Konsep ini hadir bukan sekadar wacana masa lalu, melainkan sebagai antitesis telak terhadap carut-marut kepemimpinan hari ini.
Antitesis Arogansi: Seni Parigeuing
Akar masalah dari gaya kepemimpinan yang menekan dan arogan adalah hilangnya seni memimpin. Leluhur Sunda mewariskan konsep Parigeuing, yaitu kemampuan seorang pemimpin untuk memerintah atau memengaruhi orang lain dengan kata-kata yang menenangkan, tanpa melukai perasaan. Inti dari Parigeuing adalah human touch (sentuhan kemanusiaan).
Ini adalah kritik keras bagi pemimpin masa kini yang gemar menggunakan pendekatan koersif atau kekuasaan mutlak untuk membungkam perbedaan pendapat. Seni memimpin ini menekankan bahwa wibawa tidak lahir dari bentakan atau intimidasi, melainkan dari kemampuan menggerakkan hati.
Pendekatan manusiawi ini menegaskan bahwa pemimpin sedang mengurus manusia yang memiliki rasa dan karsa, bukan mengendalikan mesin. Otoritarianisme mungkin bisa memaksakan kepatuhan fisik, namun ia tidak akan pernah memenangkan jiwa rakyat.

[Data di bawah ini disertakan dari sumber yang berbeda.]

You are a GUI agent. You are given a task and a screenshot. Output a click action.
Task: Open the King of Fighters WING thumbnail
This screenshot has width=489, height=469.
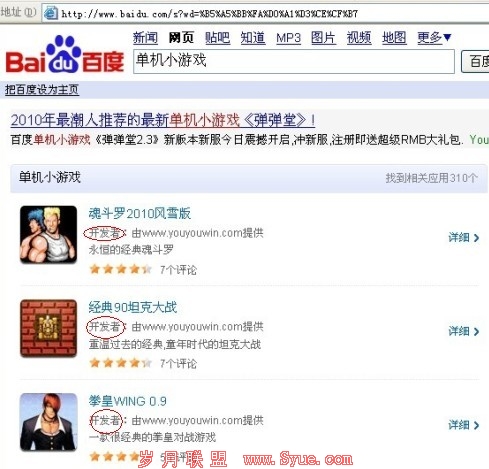click(x=48, y=422)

Menjawab Krisis dengan Astaguna
Untuk memperbaiki mentalitas pemimpin yang rusak, naskah sejarah menyodorkan “resep” watak utama:
Pertama, Melawan Kebohongan dengan Isitwa (Jujur). Dalam falsafah Astaguna, karakter pertama yang wajib dimiliki pemimpin adalah Isitwa (jujur). Isitwa menuntut keselarasan antara hati, ucapan, dan tindakan. Seorang pemimpin yang memegang teguh Isitwa tidak akan memalsukan dokumen akademis hanya untuk validasi sosial, apalagi mencuri uang rakyat. Kejujuran adalah mata uang yang paling berharga dalam kepemimpinan; sekali ia hilang, sulit untuk menebusnya kembali.

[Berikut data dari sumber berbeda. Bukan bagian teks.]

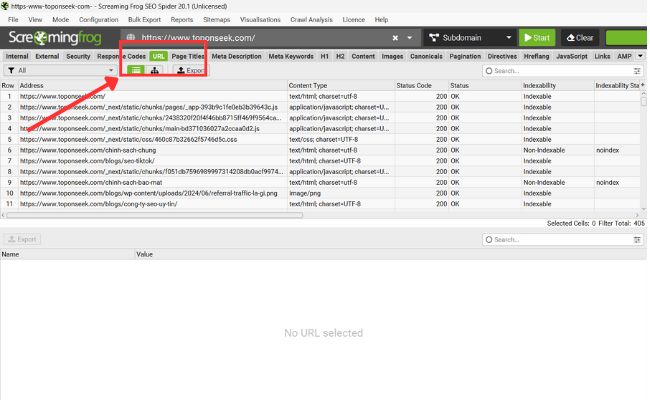The image size is (650, 400).
Task: Switch to list view mode
Action: click(x=135, y=71)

Kedua, Prakamya vs Pemimpin Karbitan. Fenomena pemimpin karbitan menciptakan figur yang rapuh saat menghadapi krisis. Tradisi Sunda menjawab ini dengan nilai Prakamya (ulet dan tekun). Prakamya mengajarkan bahwa kepemimpinan lahir dari proses tempaan,
bukan jalan pintas instan. Tidak ada jalan pintas menuju kematangan. Kualitas seorang pemimpin justru teruji saat ia mampu bertahan dan bangkit dari tekanan berat, bukan mencari kambing hitam saat masalah datang.

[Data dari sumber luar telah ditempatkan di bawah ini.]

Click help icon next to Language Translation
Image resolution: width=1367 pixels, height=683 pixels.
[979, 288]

Ketiga, Visi dan Kompetensi Menghapus Jejak Inkompetensi. Sering kita temui pemimpin yang bingung membagi tugas dan gagal memotivasi tim. Ini adalah cermin dari hilangnya sifat Mahiman (berwawasan luas) dan Lagiman (terampil dan gesit). Dalam konsep Parigeuing, pemimpin harus menguasai ilmu Patanjala, yaitu memiliki visi jauh ke depan.
Pemimpin yang tidak punya visi ibarat nakhoda buta di tengah badai. Kegagalan manajerial ini bukan hanya soal teknis, tapi cerminan dari kemiskinan wawasan yang membuat organisasi menjadi kerdil.
Keempat, Wasitwa. Obat bagi Pemimpin Anti-Kritik. Salah satu ciri fatal pemimpin gagal adalah sikap anti-kritik. Nilai Wasitwa (terbuka) mengajarkan sebaliknya. Sikap Wasitwa melarang pemimpin untuk berteriak kasar (mulah kwanta) atau menyindir (mulah majar laksana).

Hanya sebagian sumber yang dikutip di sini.